> _TASK PROMPT_: The answer must be a single number: how many lines in the entries below contain the word "computer".

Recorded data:
-------

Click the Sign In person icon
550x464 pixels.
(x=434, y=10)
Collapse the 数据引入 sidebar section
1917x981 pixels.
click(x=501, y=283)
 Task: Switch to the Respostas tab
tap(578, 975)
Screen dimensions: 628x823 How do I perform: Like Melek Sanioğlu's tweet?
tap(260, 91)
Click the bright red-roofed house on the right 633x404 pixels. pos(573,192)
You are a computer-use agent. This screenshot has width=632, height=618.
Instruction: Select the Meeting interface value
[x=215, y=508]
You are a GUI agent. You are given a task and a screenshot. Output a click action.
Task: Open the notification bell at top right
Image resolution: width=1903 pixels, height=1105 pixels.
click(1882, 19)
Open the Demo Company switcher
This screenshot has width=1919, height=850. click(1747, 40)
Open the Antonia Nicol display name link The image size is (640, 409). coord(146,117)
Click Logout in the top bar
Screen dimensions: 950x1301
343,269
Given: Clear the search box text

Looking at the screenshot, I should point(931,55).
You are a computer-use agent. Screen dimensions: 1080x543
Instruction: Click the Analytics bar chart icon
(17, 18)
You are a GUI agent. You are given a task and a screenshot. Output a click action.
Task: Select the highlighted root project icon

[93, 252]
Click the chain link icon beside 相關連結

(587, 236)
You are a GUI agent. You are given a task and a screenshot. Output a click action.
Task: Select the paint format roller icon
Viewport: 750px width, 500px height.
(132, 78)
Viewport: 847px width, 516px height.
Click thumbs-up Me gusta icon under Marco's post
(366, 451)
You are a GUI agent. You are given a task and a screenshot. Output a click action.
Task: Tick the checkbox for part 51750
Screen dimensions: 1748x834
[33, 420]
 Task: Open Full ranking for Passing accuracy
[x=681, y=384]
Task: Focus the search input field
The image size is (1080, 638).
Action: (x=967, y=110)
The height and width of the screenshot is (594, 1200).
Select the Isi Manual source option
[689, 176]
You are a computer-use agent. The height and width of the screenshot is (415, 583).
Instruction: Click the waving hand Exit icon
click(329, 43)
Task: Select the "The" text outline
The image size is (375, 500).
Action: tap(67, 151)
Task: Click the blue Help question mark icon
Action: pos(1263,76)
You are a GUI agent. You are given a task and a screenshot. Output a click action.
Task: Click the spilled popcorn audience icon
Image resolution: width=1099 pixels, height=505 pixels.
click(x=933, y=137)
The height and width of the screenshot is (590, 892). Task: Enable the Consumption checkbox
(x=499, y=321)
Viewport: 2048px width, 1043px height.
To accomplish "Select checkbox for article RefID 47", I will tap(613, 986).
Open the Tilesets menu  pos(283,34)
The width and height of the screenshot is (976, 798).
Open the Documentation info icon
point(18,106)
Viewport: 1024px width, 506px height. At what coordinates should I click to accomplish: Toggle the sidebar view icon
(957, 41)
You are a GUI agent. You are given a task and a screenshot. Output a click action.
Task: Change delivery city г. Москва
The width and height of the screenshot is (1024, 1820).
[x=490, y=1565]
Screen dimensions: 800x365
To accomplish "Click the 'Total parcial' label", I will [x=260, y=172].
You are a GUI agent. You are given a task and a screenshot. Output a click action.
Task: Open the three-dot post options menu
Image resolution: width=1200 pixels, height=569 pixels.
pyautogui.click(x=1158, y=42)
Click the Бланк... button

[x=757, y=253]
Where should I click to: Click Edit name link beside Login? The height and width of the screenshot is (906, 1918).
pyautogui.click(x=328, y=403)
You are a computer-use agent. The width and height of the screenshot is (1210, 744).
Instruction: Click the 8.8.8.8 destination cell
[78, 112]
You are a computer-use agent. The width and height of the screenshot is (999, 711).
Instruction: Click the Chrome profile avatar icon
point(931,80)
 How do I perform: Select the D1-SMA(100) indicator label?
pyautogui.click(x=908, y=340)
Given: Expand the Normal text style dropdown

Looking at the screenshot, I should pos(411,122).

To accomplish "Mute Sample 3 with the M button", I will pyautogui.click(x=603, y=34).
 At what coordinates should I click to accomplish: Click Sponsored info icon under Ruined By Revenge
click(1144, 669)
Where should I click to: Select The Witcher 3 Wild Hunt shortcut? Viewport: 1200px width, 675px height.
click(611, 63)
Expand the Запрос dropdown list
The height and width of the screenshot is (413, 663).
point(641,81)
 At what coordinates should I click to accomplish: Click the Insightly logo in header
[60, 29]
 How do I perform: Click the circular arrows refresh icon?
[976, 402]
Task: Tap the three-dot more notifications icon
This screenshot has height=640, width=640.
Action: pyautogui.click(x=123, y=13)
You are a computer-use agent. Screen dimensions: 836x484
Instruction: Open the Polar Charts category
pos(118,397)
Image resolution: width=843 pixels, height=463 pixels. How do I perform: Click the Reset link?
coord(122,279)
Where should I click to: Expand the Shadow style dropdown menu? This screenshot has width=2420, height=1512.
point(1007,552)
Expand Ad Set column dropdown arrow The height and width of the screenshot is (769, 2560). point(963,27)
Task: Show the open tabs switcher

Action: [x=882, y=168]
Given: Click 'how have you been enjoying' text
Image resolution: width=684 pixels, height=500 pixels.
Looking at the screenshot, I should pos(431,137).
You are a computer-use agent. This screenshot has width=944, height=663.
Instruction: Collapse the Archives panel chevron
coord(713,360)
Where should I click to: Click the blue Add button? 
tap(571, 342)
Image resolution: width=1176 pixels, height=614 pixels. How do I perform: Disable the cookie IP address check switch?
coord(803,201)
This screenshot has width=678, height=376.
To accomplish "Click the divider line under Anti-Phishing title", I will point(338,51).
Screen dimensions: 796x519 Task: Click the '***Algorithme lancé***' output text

-------

> _TASK SOLUTION_: 7